Trent Edwards who? It's just this kid's second start, so expectations were low heading into this game, yet you'd never have known given the amount of slobbering Ron was doing late in the game. When in the history of MNF has a guy done less and received more praise? 5.6 yards per pass won't get the job done. Through 4 quarters and 31 passes, you generate a grand total of 3 points offensively. I didn't see him throw the ball more than 10 yards down the field once. His longest pass was 23 yards in virtue of Marshawn Lynch likely getting some YACs. I did see him throw a costly interception when the Bills had an opportunity to put the Cowboys to bed, returned by Newman damn near the entire field. Huge credit to Lee Evans for chasing him down and saving six, though who cares? You guys can't win football games.

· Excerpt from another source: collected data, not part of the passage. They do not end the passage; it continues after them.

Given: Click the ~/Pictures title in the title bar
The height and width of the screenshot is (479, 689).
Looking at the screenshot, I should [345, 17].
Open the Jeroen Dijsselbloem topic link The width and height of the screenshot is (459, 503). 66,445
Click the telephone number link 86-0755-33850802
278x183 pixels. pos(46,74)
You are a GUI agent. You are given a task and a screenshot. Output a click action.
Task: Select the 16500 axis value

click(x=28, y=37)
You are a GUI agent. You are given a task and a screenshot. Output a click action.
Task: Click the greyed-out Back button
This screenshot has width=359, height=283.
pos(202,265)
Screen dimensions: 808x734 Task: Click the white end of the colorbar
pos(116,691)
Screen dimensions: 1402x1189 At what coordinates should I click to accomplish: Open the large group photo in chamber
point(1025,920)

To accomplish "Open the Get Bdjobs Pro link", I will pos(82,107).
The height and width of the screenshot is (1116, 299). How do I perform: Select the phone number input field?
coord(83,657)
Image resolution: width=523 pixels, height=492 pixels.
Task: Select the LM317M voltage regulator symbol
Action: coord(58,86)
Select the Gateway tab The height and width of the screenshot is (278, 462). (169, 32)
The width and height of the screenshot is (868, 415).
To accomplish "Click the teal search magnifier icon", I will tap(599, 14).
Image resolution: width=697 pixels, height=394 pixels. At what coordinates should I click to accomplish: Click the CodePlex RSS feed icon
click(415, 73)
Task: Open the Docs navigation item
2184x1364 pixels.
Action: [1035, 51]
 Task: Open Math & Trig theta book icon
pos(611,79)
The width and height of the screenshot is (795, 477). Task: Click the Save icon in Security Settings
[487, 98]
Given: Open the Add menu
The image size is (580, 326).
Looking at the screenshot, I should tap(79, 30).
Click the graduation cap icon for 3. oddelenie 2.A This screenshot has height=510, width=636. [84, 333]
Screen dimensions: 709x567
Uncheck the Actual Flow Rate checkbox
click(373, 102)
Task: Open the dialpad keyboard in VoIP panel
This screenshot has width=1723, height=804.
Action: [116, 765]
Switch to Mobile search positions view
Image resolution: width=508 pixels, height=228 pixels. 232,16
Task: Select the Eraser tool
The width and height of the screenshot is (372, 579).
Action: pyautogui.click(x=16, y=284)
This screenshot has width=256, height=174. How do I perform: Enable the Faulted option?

Silver lining? None, Cowboys won. Ok, ok, I was giddy to see Tony Romo look so bad, throwing 5 picks on 50 attempts with two more easy interceptions dropped by Buffalo defenders. Buffalo isn't going to coax five interceptions out of any quarterback for the rest of the year and thus won't win a single football game from here on out. I wonder if the Football Gods will punish me for that comment on December 2nd, but I can't help myself; what an absolutely miserable showing by the Buffalo Bills.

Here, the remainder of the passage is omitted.